Data Ingestion

Introduction

Data ingestion is a fundamental process in the plugin, enabling synchronization between IP Fabric and NetBox. This process involves configuring various parameters to define how data is synchronized. Let’s delve into the key components of data ingestion:

Configuration Parameters

A data ingestion configuration consists of several crucial parameters:

Field	Description	Type
Name	The name of the ingestion job	`CharField`
Source	The IP Fabric instance used for data synchronization with NetBox	`ForeignKey`
Snapshot	The snapshot chosen for data synchronization with NetBox	`ForeignKey`
Auto Merge	Automatically merge staged changes into NetBox	`BooleanField`
Sites	Optional: Limits ingestion to specific sites	`ChoiceField`
Type	The type of ingestion (e.g., DCIM or IPAM)	`ChoiceField` (`DCIM`, `IPAM`)
Sync Parameters	Models to sync during ingestion	`JSONField`
Schedule At	Specify when to start the ingestion (if required in the future)	`DateTimeField`
Recurs Every	Determine the frequency of the ingestion	`PositiveIntegerField`
Tags	Apply tags to objects during ingestion	`ForeignKey`

Note

When scheduling recurring ingestions using the Recurs Every field, it’s recommended to use the $last snapshot. This ensures that the ingestion always runs against the latest snapshot in IP Fabric, maintaining data consistency.
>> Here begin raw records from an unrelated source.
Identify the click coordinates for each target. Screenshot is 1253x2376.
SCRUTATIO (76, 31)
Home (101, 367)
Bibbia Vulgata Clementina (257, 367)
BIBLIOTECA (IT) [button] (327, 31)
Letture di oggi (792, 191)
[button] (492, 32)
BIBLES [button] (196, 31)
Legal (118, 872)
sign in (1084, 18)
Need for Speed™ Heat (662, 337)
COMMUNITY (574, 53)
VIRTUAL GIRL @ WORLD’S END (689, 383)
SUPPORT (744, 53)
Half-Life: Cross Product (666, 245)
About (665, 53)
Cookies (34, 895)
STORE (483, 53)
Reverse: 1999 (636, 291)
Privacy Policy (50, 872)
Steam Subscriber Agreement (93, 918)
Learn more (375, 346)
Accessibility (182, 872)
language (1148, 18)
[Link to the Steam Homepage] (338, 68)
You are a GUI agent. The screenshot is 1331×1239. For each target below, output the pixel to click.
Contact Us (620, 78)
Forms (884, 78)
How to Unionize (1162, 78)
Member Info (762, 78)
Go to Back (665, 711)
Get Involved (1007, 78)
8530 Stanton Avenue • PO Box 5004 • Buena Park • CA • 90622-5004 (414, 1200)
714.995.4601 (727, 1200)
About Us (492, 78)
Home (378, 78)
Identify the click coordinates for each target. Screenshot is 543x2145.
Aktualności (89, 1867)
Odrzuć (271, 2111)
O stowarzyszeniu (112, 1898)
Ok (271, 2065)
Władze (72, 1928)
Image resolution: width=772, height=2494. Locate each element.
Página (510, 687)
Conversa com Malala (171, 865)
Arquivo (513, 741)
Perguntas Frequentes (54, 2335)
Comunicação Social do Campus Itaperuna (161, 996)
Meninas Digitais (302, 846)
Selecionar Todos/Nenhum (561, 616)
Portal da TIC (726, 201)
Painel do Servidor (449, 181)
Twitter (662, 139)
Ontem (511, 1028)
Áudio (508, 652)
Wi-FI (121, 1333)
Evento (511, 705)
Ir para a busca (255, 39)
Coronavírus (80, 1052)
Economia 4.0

Data Ingestion Types and Synchronization Parameters

There are three distinct types of data ingestion configurations, each with specific synchronization parameters. These parameters act as toggles, allowing you to control whether models in NetBox should be created or updated, or if the ingestion should merely execute queries without making changes.

Even if a model is disabled, we continue processing the transformation map to utilize the data for querying an object. This is essential, because there may be a need to update or create another object based on the information. For example, even if device types are already present in NetBox, they must still be fetched during ingestion since they are mandatory for creating a device.

Here’s a breakdown of data ingestion types and their associated synchronization parameters:

DCIM (Data Center Infrastructure Management)
- Site
- Manufacturer
- Device Type
- Device Role
- Platform
- Device
- Virtual Chassis
- Interface
- Mac Address

IPAM (IP Address Management)
- VLAN
- VRF
- Prefix
- IP Address

All
- Combines all the above

Data Ingestion Details

The data ingestion detail page offers insights into the ingestion configuration and its current status. Real-time status updates can be one of the following:

New
Queued
Syncing
Completed
Failed

On the left, you can access snapshot information and the configured source for data ingestion. On the right, parameters for the data ingestion are displayed.

Tabs at the top provide access to various features, including viewing branches, accessing the change log, and reviewing associated jobs.

Initiating a Synchronization

Scenario 1: Fields Left Blank

During synchronization configuration, consider the Schedule At and Recurs Every fields. If left blank, the ingestion process won’t start immediately upon saving. Instead, you can manually trigger synchronization by clicking the Sync button on the Ingestion Detail page.

Manual Initiation: Clicking Sync will instantly start the ingestion process. However, for this to happen, there must be an available runner capable of executing the job. If no runner is available, the job will be added to the default queue. This type of synchronization is known as an adhoc ingestion.

Scenario 2: Fields Populated

When you populate the Schedule At or Recurs Every fields during configuration, synchronization behavior changes:

Scheduled Execution: The ingestion is scheduled to run at the specified time from the Schedule At field. It repeats at regular intervals defined in the Recurs Every field.

Immediate Execution (Fallback): If you omit a specific Schedule At time, the ingestion is scheduled to start immediately upon configuration. Subsequently, it continues at the intervals set in the Recurs Every field.

In summary, the plugin offers flexibility in initiating synchronization tasks. You can manually trigger them with the Sync button or set up automatic execution at designated times and intervals to meet your specific requirements. Once initiated, the latest branch can be seen in the branches tab.